Today many people use “decimate” to mean “destroy” or “devastate.” Fewer realize the word’s origins and how its meaning has shifted over time. Michiel de Vaan, an etymologist at the University of Basel, traces decimate to Latin decimatio, from decimus, meaning “tenth.” In its original use decimatio referred specifically to killing one-tenth of a group of soldiers as punishment.
A decimation was a brutal, precise form of discipline in the Roman army, deployed rarely but with severe consequences. As historian Gregory Aldrete explains, the punished unit would draw lots and every tenth man was clubbed to death by nine comrades. The idea was to shock the survivors into obedience while limiting overall manpower loss.
The Roman historians Plutarch and Appian record a famous example from 72 B.C. during the Third Servile War. When a unit fled from battle against Spartacus’s slave army, General Marcus Licinius Crassus ordered a decimation. Scholars have debated Crassus’s motives; Barry Strauss of the Hoover Institution suggests that facing a serious insurrection, Crassus may have believed a dramatic punishment was needed to restore discipline and that, as an ambitious politician, he judged he could get away with it.
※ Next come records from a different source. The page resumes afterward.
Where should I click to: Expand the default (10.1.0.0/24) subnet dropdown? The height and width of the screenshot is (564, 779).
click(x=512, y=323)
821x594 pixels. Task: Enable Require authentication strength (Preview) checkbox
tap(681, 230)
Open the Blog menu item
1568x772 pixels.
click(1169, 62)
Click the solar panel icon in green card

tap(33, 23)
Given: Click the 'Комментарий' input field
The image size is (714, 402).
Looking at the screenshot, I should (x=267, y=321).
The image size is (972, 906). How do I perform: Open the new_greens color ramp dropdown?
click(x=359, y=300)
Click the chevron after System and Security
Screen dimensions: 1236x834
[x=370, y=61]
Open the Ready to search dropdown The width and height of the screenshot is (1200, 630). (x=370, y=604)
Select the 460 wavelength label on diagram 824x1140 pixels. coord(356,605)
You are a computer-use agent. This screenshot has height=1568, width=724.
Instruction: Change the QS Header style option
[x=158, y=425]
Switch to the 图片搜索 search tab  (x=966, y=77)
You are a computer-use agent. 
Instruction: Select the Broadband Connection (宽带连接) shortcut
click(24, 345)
How did a word meaning “kill one-tenth” come to mean “destroy”? De Vaan notes a parallel use in biblical translations, where taking a tenth referred to tithing. Between the end of the Roman Empire and the Renaissance the word largely fell out of use, then was revived by classical scholars. Over time its sense shifted—first to “leave only one tenth,” and by the mid-17th century to a general sense of devastation.
That semantic drift has long annoyed language purists. Richard Grant White in 1870 criticized Civil War correspondents who used “decimate” to mean wholesale slaughter. Lake Superior State University put “decimate” on its 2008 list of banished words, reflecting continued complaints about misuse.
But many editors and linguists point out that meanings change. NPR copy editor Preeti Aroon recalls defending the word when a reader objected to its use; she told an editor, “Meanings change over time.” Language evolves as generations pass, and usage that once seemed wrong can become standard.